The Solidity vs. Viper rivalry is well-known to smart contract coders. Both languages have the same functionality, can perform transactional programming, and were created for the Ethereum ecosystem. However, these programming languages weren't made to compete with each other.
Before dissecting the differences between Solidity and Vyper, it's important to know why these languages are necessary. Solidity and Vyper are used to create smart contracts. Unlike regular contracts, smart contracts add extra layers of security and verification to an agreement.
Ethereum utilizes the Ethereum Virtual Machine (EVM) to execute its application code or smart contracts. It provides a run-time environment that runs on top of the Ethereum network.
As it's Turning-complete, EVM can run any program coded in any programming language. While this feature is welcomed, it makes it even harder for programmers to decide between Solidity, Viper, or even Huff or Yul. All are great languages, but they also have their weaknesses.
Solidity is the most popular high-level language by Defi (decentralized finance) TVL (Total Value Locked) and is similar to JavaScript. Most developer tools are designed for Solidity first, which is why students opt for a Solidity bootcamp before looking into Vyper, Huff, or Yul.
Vyper is the second most popular high-level language by Defi TVL and is similar to Python. Like Solidity, Vyper was created for the EVM but wasn't designed to compete with Solidity. Vyper was made to improve Solidity by enhancing readability and limiting specific coding practices.
While Solidity and Vyper can execute the same function, they don't do so in the exact same way. There are also aesthetic differences between the two that may affect your choice.
According to DefiLlama, 90% of smart contracts are secured by Solidity, but less than 7% are secured by Vyper. If you're looking for a programming language that offers the highest hiring potential, choose Solidity. With that said, knowing both can make you a sought-after talent.
Solidity and Vyper are simple to write, making both languages smart to adopt, especially as Ethereum becomes stable. With that said, Solidity is easier to learn if you have a background in JavaScript, whereas Vyper is simple for coders who know Python like the back of their hand.
Developers would consider Solidity a general-use smart contract language, whereas Vyper is made to be minimalistic and easily audited. Solidity and Vyper can use most frameworks, like Foundry and Brownie. However, Vyper needs to use a plugin to connect to tools like Hard Hat.
Lower-level languages like Yul and Huff are more efficient than Vyper and Solidity, but Vyper is much more efficient than Solidity. This makes sense because Vyper's code is less bulky than Solidity. However, this comes at a cost, as Solidity runs more checks and protections.
Vyper, despite it being a high-level language, performs the same checks as low-level languages, Huff and Yul. Solidity starts by creating a free memory pointer, which controls memory management. When you add something to the memory array, this feature points to the end of it.
In Solidity, you can declare any array without size, but you can only have a dynamic array in Vyper if it's "bounded." Solidity is easier to use for this reason.
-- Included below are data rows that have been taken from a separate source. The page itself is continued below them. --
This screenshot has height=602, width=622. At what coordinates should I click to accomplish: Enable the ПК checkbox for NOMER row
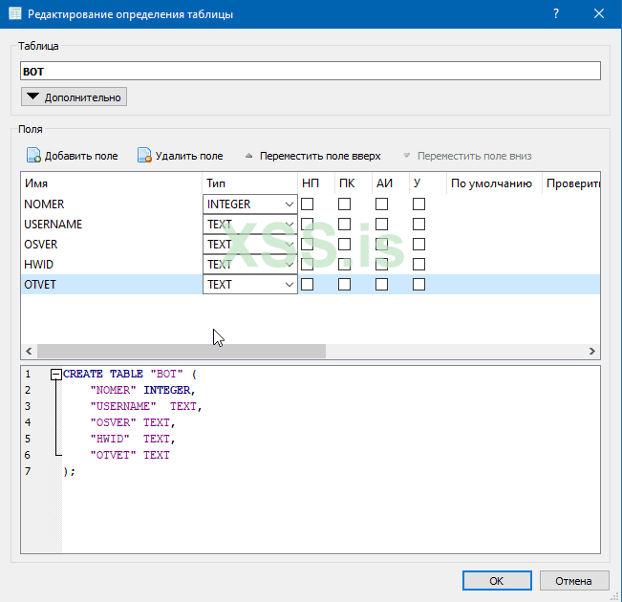tap(345, 204)
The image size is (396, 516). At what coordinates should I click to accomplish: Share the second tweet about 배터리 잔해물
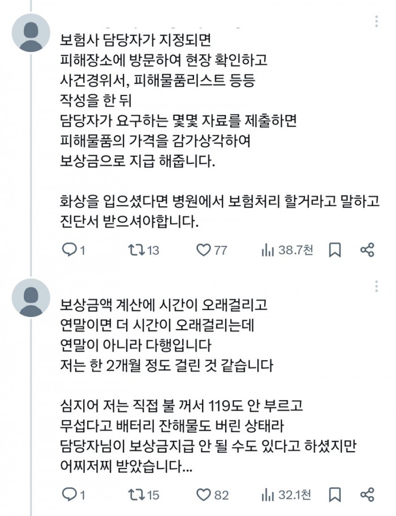click(367, 495)
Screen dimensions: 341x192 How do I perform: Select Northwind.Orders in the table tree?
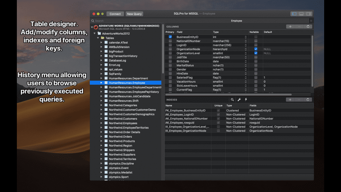pyautogui.click(x=121, y=136)
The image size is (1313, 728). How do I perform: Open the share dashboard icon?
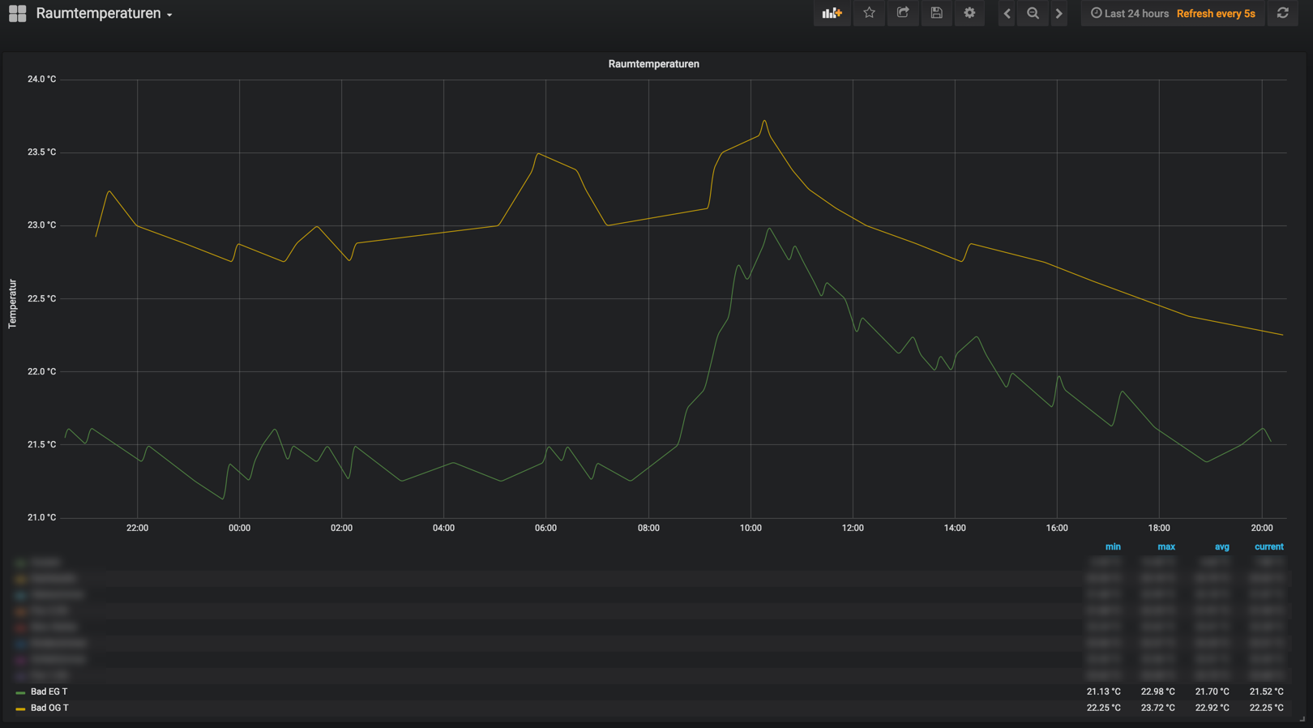[x=903, y=13]
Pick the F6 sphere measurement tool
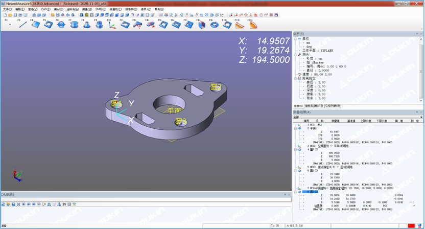The width and height of the screenshot is (425, 229). coord(61,24)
With that said, declaring the bounds of an array can reduce gas usage and possibly prevent more denial-of-service attacks.
Vyper could be used to run the same checks as Solidity; you just need to program them in first. But when you do, you could save more time and gas, which is great for experienced coders.
In the end, Vyper and Solidity are both great for smart contracts. Unlike Huff and Yull, Vyper and Solidity can secure your Ethereum transactions at the highest level. The only main differences between the two are their gas costs, popularity, and automation, as both are simple to write.
If you're a beginner programmer and you want to try your hand at smart contracts, try Solidity. If you're familiar with smart contracts and you want a more customizable language, choose Vyper.